Exercise goal: Under this line are the records; repeat exactly the lines starting at the one containing "News (841, 116)" and ending at the one containing "อนาซี (129, 2238)", omitting pictures.
= = = = = = =
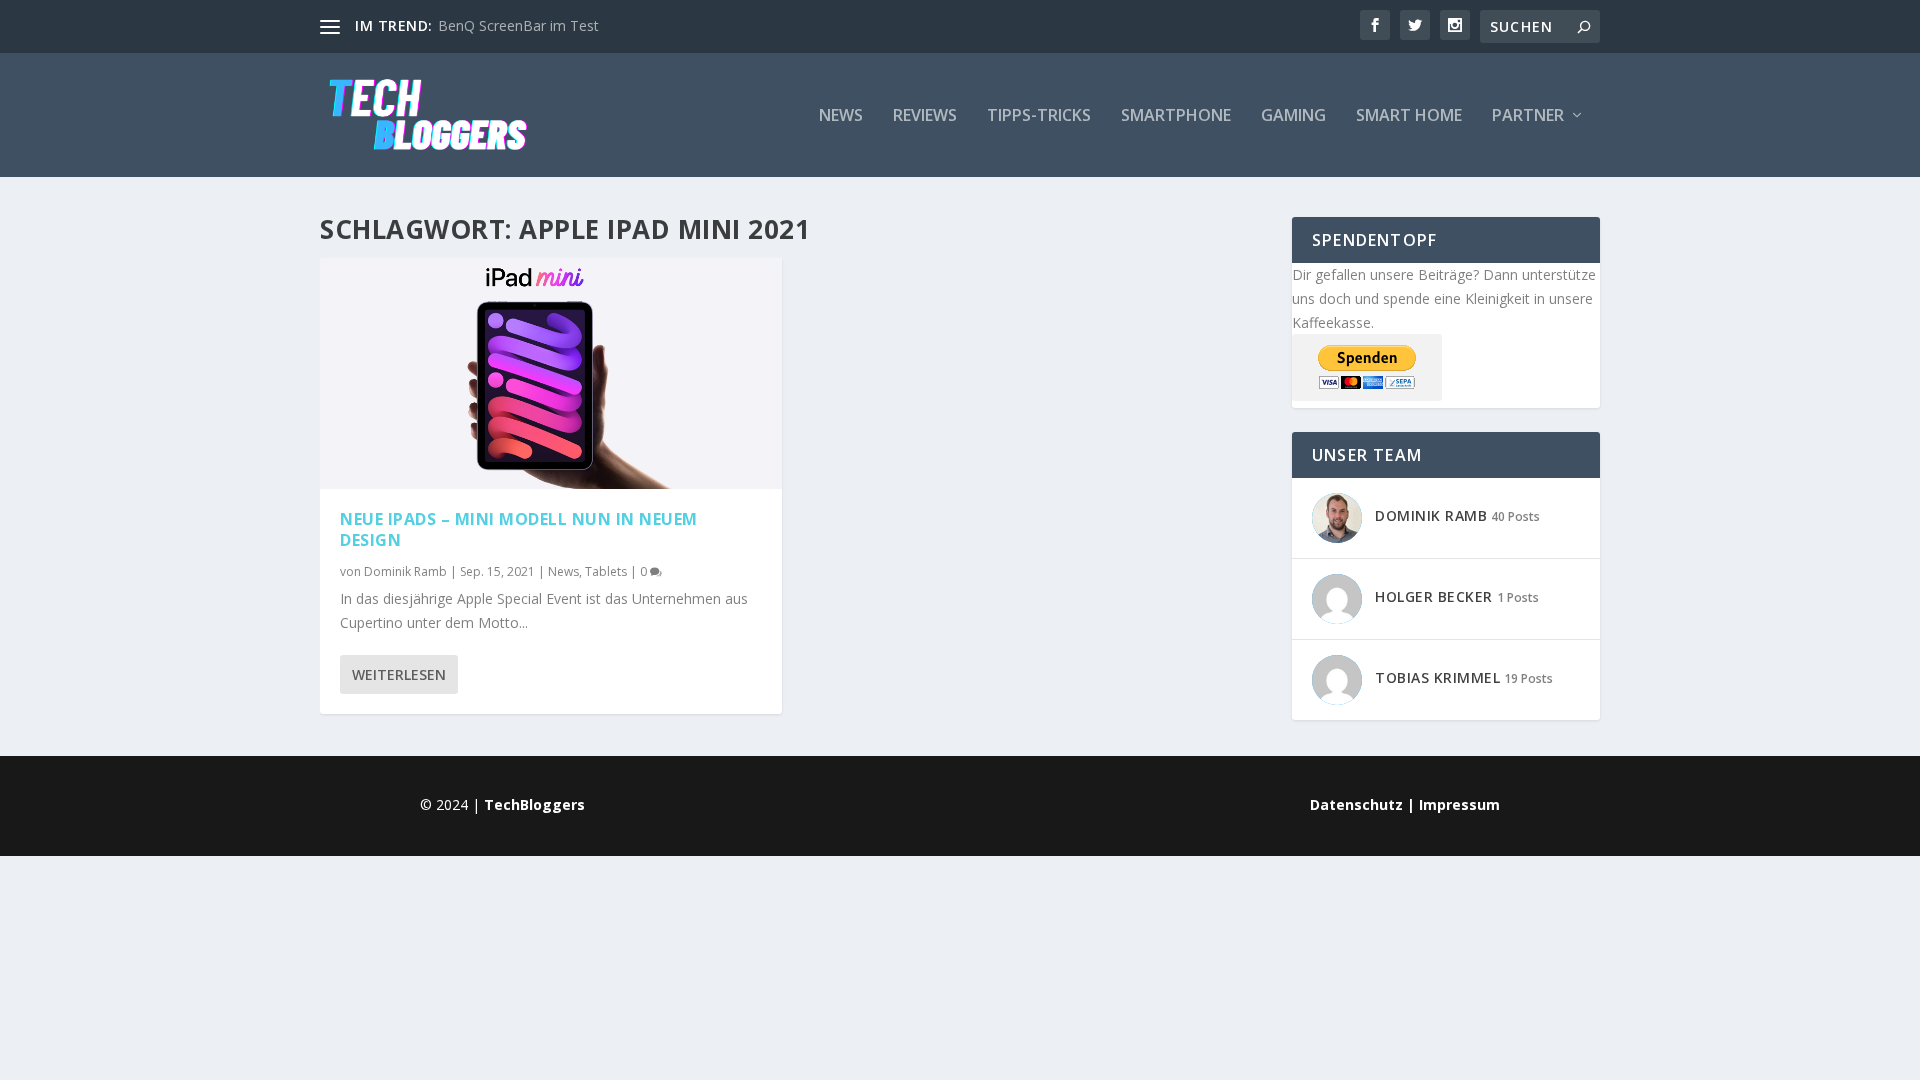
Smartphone (1176, 116)
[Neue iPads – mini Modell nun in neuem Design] (551, 373)
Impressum (1459, 804)
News (841, 116)
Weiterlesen (399, 674)
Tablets (606, 571)
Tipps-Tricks (1039, 116)
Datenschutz (1356, 804)
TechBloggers (534, 804)
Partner (1528, 116)
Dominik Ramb (405, 571)
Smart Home (1409, 116)
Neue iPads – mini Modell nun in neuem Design (519, 529)
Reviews (925, 116)
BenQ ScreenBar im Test (518, 25)
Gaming (1293, 116)
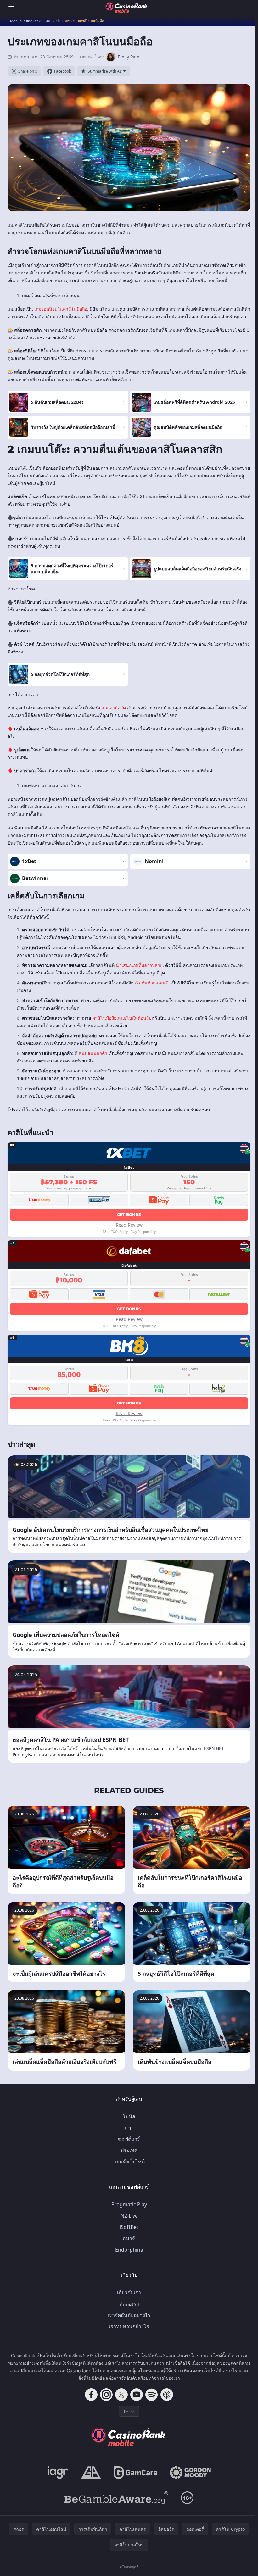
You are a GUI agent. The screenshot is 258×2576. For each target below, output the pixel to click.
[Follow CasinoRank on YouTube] (136, 2394)
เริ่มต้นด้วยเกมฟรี (151, 982)
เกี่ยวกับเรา (129, 2292)
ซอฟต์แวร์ (129, 2139)
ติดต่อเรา (129, 2303)
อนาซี (129, 2238)
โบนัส (129, 2116)
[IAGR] (58, 2472)
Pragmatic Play (129, 2204)
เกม (129, 2127)
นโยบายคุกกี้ (129, 2567)
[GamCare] (135, 2472)
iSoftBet (129, 2227)
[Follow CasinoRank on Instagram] (106, 2394)
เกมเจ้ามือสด (113, 707)
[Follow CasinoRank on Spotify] (151, 2394)
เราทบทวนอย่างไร (129, 2326)
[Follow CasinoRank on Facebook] (91, 2394)
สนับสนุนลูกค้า (93, 1053)
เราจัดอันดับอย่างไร (129, 2315)
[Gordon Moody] (190, 2472)
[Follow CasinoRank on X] (121, 2394)
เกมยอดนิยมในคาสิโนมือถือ (60, 309)
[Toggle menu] (11, 8)
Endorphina (129, 2249)
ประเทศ (129, 2150)
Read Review (129, 1225)
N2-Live (129, 2215)
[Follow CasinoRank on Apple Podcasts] (166, 2394)
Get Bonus (129, 1214)
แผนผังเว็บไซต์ (129, 2161)
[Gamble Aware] (116, 2497)
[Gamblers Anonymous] (91, 2472)
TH (126, 2411)
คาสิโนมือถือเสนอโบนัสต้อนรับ (122, 1018)
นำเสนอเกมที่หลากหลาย (139, 965)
= = = = = = =
Exercise response:
News (841, 116)
Weiterlesen (399, 674)
Tablets (606, 571)
Tipps-Tricks (1039, 116)
Datenschutz (1356, 804)
TechBloggers (534, 804)
Partner (1528, 116)
Dominik Ramb (405, 571)
Smart Home (1409, 116)
Neue iPads – mini Modell nun in neuem Design (519, 529)
Reviews (925, 116)
BenQ ScreenBar im Test (518, 25)
Gaming (1293, 116)
You are a GUI agent. The screenshot is 258×2576. For each target below, output the pixel to click.
[Follow CasinoRank on YouTube] (136, 2394)
เริ่มต้นด้วยเกมฟรี (151, 982)
เกี่ยวกับเรา (129, 2292)
ซอฟต์แวร์ (129, 2139)
ติดต่อเรา (129, 2303)
อนาซี (129, 2238)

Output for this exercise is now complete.